2011 can certainly be christened as a Watergate year in Chinese steel industry with market dynamics defying set traditions and seasonality factor. An all pervasive gloom beset the market with its parasitic connotations for the entire year.
Ironically the hallow of 2009 and 2010 revelry fizzled out in early 2011 with the state hell bent on reining a run away inflation which threatened to take away the sheen of remarkable growth in Chinese economy and demand in the aftermath of 2008 recession . As the reality market inflated exponentially so did the concern of another burst as the price escalation was unsupported by demand. It seemed the monster of speculation has yet again come to haunt the market.
The resultant knee jerk over reaction by the government by hiking the lending rates clipped the wings of the market in spring of demand. Post Lunar Holiday is typically beset with enhanced construction activity and business transactions culminating in buying.
Paradoxically the prices after a momentous spurt leveled off as PBOC tightened its noose on the interest rates. Buying remained need based. With the government remaining firm in its conservativeness demand never picked up even during summer a period of flurry in construction.

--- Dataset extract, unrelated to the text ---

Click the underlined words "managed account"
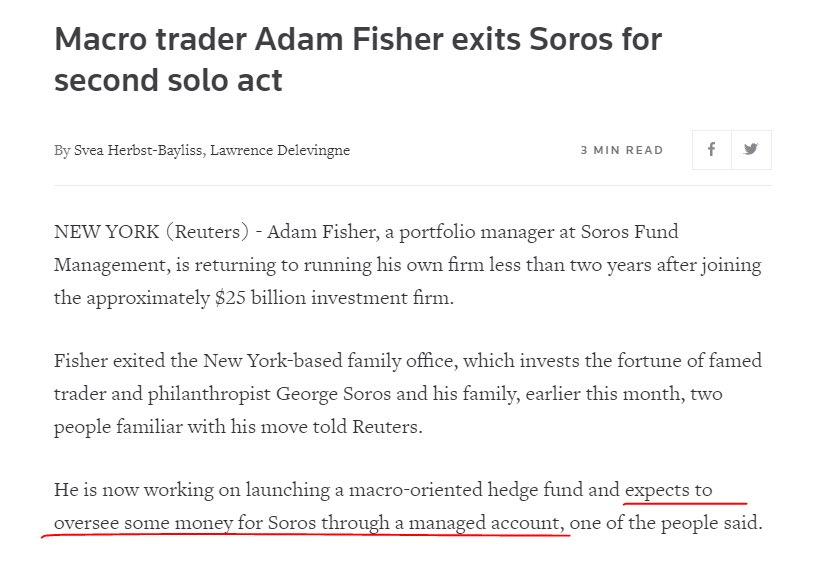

| Product | 01-Jan | 01-Apr | 01-Jul | 01-Oct | 30-Dec |
| CLPPI | 7333 | 7410 | 7477 | 8332 | 7694 |
| CFPPI | 7343 | 7522 | 7510 | 7369 | 6736 |
| CHISPI | 7339 | 7473 | 7496 | 7786 | 7151 |
CLPPI - Chinese Long Product Price Index
CFPPI - Chinese Flat Product Price Index
CHISPI - Chinese Steel Price Index
Iron ore prices despite lukewarm finished market remained stubborn. Coke prices riding the crest on force majeure in Australian mines provided an indomitable thrust to the costing of Chinese mills. Mills were unable to kindle buying despite doling out discounts during Q2 & Q3. Significantly the inventory levels in the market remained high around 14-16 million tonnes during this period.
Despite a correction in Coke prices in Q3 iron ore prices remained stubborn. Inauspicious August spilled can of worms with downgrading of US economy and deepening of European crisis having a cascading effect on the Chinese economy being its biggest trading partners. Sinking of the bourses around the globe spelled doom for the market sentiment which had barely revived in the previous 2 Quarters. After brief sparkle in the penultimate week before the National Holidays imputed to speculation about price hike and stock replenishment before winter the market could never stand even on crutches.
On the contrary mills were compelled to prune production which fell consecutively from September to November from 55 million tonne to 49 million tonne. Iron ore prices coiled by nearly 31% within a month signifying the intensity of devastation. Despite severe correction on domestic and export levels transactions remained low. Neighboring market being shut out with ameliorated capacity in Korea and lackluster demand in Japan Chinese mills were trapped in double girdle.
November and December has been relatively quiet with market clinging to status quo. At the same time unending debt crisis in Europe hasn’t given fillip to sagging market. Iron ore imports and have remained subdued at lower levels as Brazilian and Australian miners swiftly stepped into the shoes of Indian suppliers. Iron ore stockpile nearly 100 million tonnes over the Q4 mills remained aloof.
Dreaded inflation has stagnated at modest level of 7%. Government made a feeble attempt at loosening the credit by reducing the lending rates by 25 basis points. However the market did not respond stoically with buying remaining unchanged even on the eve of winter vacation.
New Year doesn’t seem to swing magic wand however before the Lunar Holidays (28th January) improvement in buying and prices is plausible at least to replenish skeletal stock. US economy is on revival course but with European scenario remaining ambiguous horizon is hazy.